Es ist ein heißer Sommer in den 90er Jahren als eine Reihe unerklärlicher Todesfälle das schöne, aber sehr abgeschottete Dörfchen Sotoba erschüttert. Frauen und Männer, alte wie auch junge Menschen sterben unter ungeklärten Umständen. Einige Dörfler, wie auch der junge Arzt Toshio Ozaki vermuten eine Epidemie, andere wiederum flüstern, es hinge mit der geheimnisvollen Familie Kirishiki, welche das große europäischen Schloss namens Kanemasa am Ortsrand erst kürzlich bezog, zusammen.

Zugegeben, es ist wahrlich kein Horror-Anime, wie ich ursprünglich erhofft hatte, es lässt sich eher den Genres Mystery oder auch (Psycho-)Drama zuordnen. Aber nachdem ich einmal angefangen hatte, konnte ich gar nicht mehr aufhören. Der langsame, sehr in das allgemeine Dorfleben einführende Erzählstil sorgte für eine langsam aber stetig aufsteigende Spannung, was mir persönliche sehr gefallen hat, aber sicherlich nicht jedermanns Sache ist. Später gewinnt der Anime dann weiter an Fahrt als die drei Hauptfiguren, der Arzt Toshio Ozaki, der junge Priester Seishin Muroi und der Schüler Natsuno Yuuki unabhängig voneinander langsam hinter das Geheimnis der Todesfälle kommen. jeder der drei hat sowohl eine andere Sicht auf das Dorf, als auch auf die Todesfälle, welches es sehr spannend gemacht hat, jeden der drei zu begleiten. Ein kleines Manko war, dass man öfters im Vorfeld schon erahnen konnte, wie die Charaktere als nächstes handeln werden. Im zweiten Teil der Serie (etwa kurz nach der Hälfte) kommt der Anime von den Mystery-Elementen ab, was natürlich einerseits sehr schade ist, jedoch dem Anime die Möglichkeit für eine neue Thematik eröffnet: einer gewissen Form der Gesellschaftskritik. Auch dieser Spagat ist zugegebener Maßen sehr gewöhnungsbedürftig hat mir jedoch ebenfalls sehr gut gefallen. Am Ende war mir persönlich ein bisschen zu viel übertriebene Gewalt und Splatter in den Folgen, jedoch war es durchaus noch fesselnd und man wollte wissen, wie es mit seinen Lieblingscharakteren, und auch dem Dorf, weitergeht.

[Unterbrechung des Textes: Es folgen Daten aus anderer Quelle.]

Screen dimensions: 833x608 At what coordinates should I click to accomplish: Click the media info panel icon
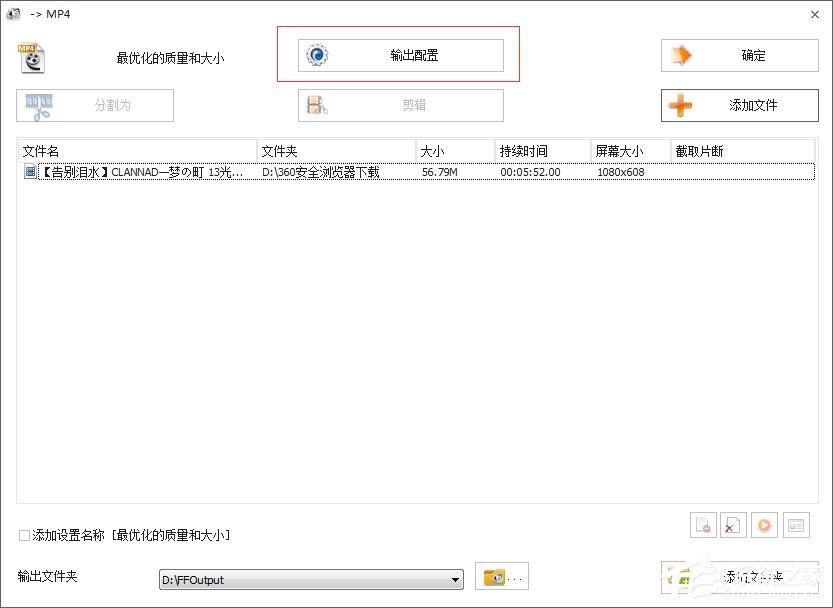[795, 524]
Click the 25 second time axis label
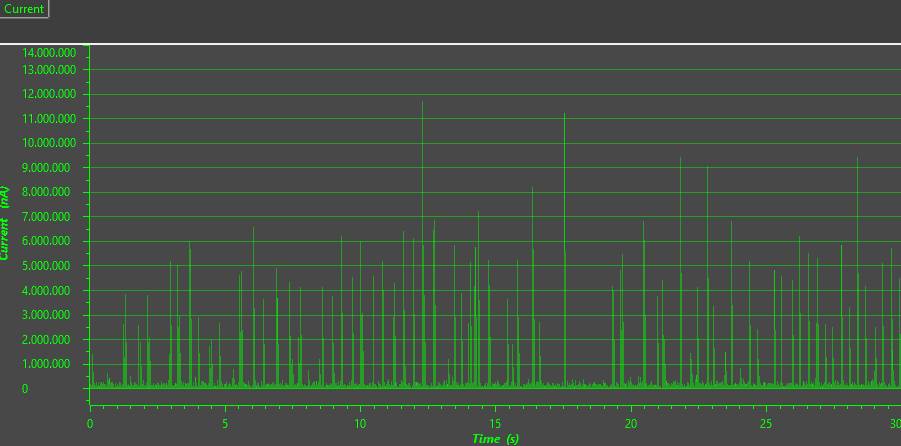The height and width of the screenshot is (446, 901). pyautogui.click(x=765, y=423)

Die Cast ist sehr groß und anfangs sehr unübersichtlich, gerade in den ersten Folgen muss man aufpassen, damit man nicht den Überblick verliert. Es gibt sehr viele unterschiedliche Charaktere, welche zum Teil sehr interessant, anders und sogar polarisierend wirken. Ein guter Teil des Casts wirkt aber auch etwas farblos und langweilig, allerdings geht dieser Aspekt aufgrund der großen Anzahl der Charaktere unter, weswegen er nicht schwer ins Gewicht fällt. Auch sind viele Charaktere sehr sympathisch, sodass man schon etwas traurig ist, wenn er der sie verstirbt.
Besonders interessant finde ich den Protagonisten Natsuno Yuuki, welcher sich in seiner Denk- und Handlungsweise herrlich abhebt, sowohl von den Charakteren des Animes, als auch von den Hauptfiguren vergleichbarer Werke.Von den Nebencharakteren finde ich vor allem den 18jährigen Tohru und die Tochter der Kirishikis, Sunako, erwähnenswert, deren Stories, Gedanken und Schicksale meiner Meinung nach sehr zum Nachdenken anregen.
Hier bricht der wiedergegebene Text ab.